No, that’s not from a follow-up to the below article. It’s a quote from Peter Denning’s 1981 Letter to the ACM, “Eating our Seed Corn.” Eric Roberts warned last year that we were going to end up in the same place as we were in the early 80′s (when Peter wrote the above words) and in the early 2000′s (during the dot-com boom). According to US News and World Report, we’re getting there — the flow of students, in a time of cutbacks at Universities, is going to hinder our ability to meet demand, and the relentless draw of industry with its higher salaries is going to make it harder to find faculty.
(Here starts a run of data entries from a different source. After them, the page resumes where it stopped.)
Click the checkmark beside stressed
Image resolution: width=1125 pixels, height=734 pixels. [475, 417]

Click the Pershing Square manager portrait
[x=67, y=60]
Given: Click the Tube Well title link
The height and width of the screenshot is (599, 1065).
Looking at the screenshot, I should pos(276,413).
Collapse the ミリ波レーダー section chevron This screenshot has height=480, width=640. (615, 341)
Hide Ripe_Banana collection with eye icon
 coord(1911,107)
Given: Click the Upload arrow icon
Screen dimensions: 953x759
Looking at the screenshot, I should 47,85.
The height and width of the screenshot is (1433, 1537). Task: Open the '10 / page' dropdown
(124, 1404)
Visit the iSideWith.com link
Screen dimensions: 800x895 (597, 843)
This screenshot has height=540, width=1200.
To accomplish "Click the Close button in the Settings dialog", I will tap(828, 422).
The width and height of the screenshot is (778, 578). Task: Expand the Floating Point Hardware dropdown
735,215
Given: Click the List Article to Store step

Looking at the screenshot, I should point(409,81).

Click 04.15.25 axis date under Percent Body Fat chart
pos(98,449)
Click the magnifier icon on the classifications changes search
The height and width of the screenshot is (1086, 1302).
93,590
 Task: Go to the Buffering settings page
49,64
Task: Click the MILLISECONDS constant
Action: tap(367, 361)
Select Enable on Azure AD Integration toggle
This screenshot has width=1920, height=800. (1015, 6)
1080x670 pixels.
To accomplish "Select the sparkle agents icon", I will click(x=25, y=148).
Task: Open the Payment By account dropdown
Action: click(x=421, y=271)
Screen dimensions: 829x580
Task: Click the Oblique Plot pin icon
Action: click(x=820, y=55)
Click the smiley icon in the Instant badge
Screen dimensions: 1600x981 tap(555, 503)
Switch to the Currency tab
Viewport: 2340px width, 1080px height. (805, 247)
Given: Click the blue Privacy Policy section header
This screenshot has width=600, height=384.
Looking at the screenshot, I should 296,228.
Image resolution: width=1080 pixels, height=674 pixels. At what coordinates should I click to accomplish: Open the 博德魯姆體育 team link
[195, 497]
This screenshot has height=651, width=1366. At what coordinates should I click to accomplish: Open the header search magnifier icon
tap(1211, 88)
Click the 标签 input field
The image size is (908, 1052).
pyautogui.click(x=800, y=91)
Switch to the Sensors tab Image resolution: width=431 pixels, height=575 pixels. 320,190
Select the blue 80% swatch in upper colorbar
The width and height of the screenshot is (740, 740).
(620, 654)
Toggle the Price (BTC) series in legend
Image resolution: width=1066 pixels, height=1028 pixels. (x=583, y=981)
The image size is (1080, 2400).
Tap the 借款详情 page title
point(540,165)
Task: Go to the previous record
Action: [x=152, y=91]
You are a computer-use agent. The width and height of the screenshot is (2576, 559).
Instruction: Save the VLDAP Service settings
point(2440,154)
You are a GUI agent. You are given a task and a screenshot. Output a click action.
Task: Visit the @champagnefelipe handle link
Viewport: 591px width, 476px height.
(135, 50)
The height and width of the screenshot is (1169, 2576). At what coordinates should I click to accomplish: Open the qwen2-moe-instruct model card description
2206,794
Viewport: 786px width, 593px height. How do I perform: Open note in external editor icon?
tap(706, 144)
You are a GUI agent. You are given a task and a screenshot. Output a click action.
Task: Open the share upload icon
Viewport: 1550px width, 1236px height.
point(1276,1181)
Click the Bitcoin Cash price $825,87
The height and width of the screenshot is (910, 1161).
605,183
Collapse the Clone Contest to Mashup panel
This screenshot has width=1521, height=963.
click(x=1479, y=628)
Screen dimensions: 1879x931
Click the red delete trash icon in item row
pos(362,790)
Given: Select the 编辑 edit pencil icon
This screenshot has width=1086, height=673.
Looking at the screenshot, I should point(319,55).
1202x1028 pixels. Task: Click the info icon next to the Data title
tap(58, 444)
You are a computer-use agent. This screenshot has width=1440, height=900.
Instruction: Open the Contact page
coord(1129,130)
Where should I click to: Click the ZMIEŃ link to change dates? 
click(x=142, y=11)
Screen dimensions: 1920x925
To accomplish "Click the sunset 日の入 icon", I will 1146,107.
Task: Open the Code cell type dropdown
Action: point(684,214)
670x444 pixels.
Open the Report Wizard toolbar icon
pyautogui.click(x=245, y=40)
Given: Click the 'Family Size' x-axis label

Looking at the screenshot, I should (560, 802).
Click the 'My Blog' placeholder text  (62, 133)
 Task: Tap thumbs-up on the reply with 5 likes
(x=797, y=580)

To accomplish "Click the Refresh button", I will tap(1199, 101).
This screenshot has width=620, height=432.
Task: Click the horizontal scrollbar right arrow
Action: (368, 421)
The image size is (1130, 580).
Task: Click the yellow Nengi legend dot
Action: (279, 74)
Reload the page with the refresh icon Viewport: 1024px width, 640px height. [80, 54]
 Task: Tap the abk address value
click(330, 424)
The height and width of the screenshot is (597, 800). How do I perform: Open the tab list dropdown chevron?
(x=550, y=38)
At some institutions, the computer science program faces a shortage of qualified computer science faculty to meet student demand, notes Gwen Walton, a professor of computer science at Florida Southern College. Walton, who spent more than 20 years working in the industry, says schools cannot compete with the salaries many professionals command in the job market. “Computer science is one of the few fields where you can start with a very high-paying salary with only a [bachelor's degree],” Walton says. “You don’t go into [teaching computer science] for the pay.”